___ TEXT TO READ ___

Address Binding: Binding of instructions and data to memory addresses.

1. Compile time: if the process location is known then absolute code can be generated.
2. Load time: The compiler generates relocatable code which is bound at load time.
3. Execution time: If a process can be moved from one memory segment to another then binding must be delayed until run time.

Dynamic Loading

• The routine is not loaded until it is called.
• Better memory-space utilization;
• The unused routine is never loaded.
• Useful when large amounts of code are needed to handle infrequently occurring cases.
• No special support from the operating system is required; implemented through program design.

Dynamic Linking

• Linking is postponed until execution time.
• A small piece of code, stub, is used to locate the appropriate memory-resident library routine.
• Stub replaces itself with the address of the routine, and executes the routine.
• The operating system needed to check if the routine is in the processes’ memory address

Overlays: These techniques allow to keep in memory only those instructions and data, which are required at a given time. The other instruction and data are loaded into the memory space occupied by the previous ones when they are needed.

Swapping: Consider an environment which supports multiprogramming using say Round Robin (RR) CPU scheduling algorithm. Then, when one process has finished executing for one time quantum, it is swapped out of memory to a backup store.

The memory manager then picks up another process from the backup store and loads it into the memory occupied by the previous process. Then, the scheduler picks up another process and allocates the CPU to it.

Memory Management Techniques

The main memory must accommodate both the operating system and the various user processes. The parts of the main memory must be allocated in the most efficient way possible.

There are two ways for memory allocation as given below

Single Partition Allocation: The memory is divided into two parts. One to be used by OS and the other one is for user programs. The OS code and data are protected from being modified by user programs using a base register.

Multiple Partition Allocation

The multiple partition allocation may be further classified as:

Fixed Partition Scheme

Memory is divided into a number of fixed-size partitions. Then, each partition holds one process. This scheme supports multiprogramming as a number of processes may be brought into memory and the CPU can be switched from one process to another. When a process arrives for execution, it is put into the input queue of the smallest partition, which is large enough to hold it.

Variable Partition Scheme

A block of available memory is designated as a hole at any time, a set of holes exists, which consists of holes of various sizes scattered throughout the memory. When a process arrives and needs memory, this set of holes is searched for a hole which is large enough to hold the process. If the hole is too large, it is split into two parts. The unused part is added to the set of holes. All holes which are adjacent to each other are merged.

___

JOBS:
a) Answer these from the memory management text:
(i) According to the text, when is relocatable code generated by the compiler bound?
(ii) In dynamic linking, what is the small piece of code that locates the memory-resident library routine called?
(iii) Under the fixed partition scheme, how many processes does each partition hold?
b) Copy the memory management text word for word, starting with "3. Execution time: If" and going on through "memory-resident library routine.".
The data that comes after has no part in any of this.

___ MATERIAL ___

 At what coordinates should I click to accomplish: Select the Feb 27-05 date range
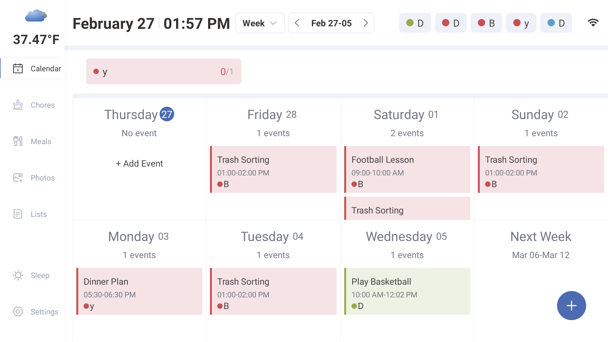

___

ANSWER SET:
a)
(i) At load time.
(ii) A stub.
(iii) One.

b)
3. Execution time: If a process can be moved from one memory segment to another then binding must be delayed until run time.

Dynamic Loading

• The routine is not loaded until it is called.
• Better memory-space utilization;
• The unused routine is never loaded.
• Useful when large amounts of code are needed to handle infrequently occurring cases.
• No special support from the operating system is required; implemented through program design.

Dynamic Linking

• Linking is postponed until execution time.
• A small piece of code, stub, is used to locate the appropriate memory-resident library routine.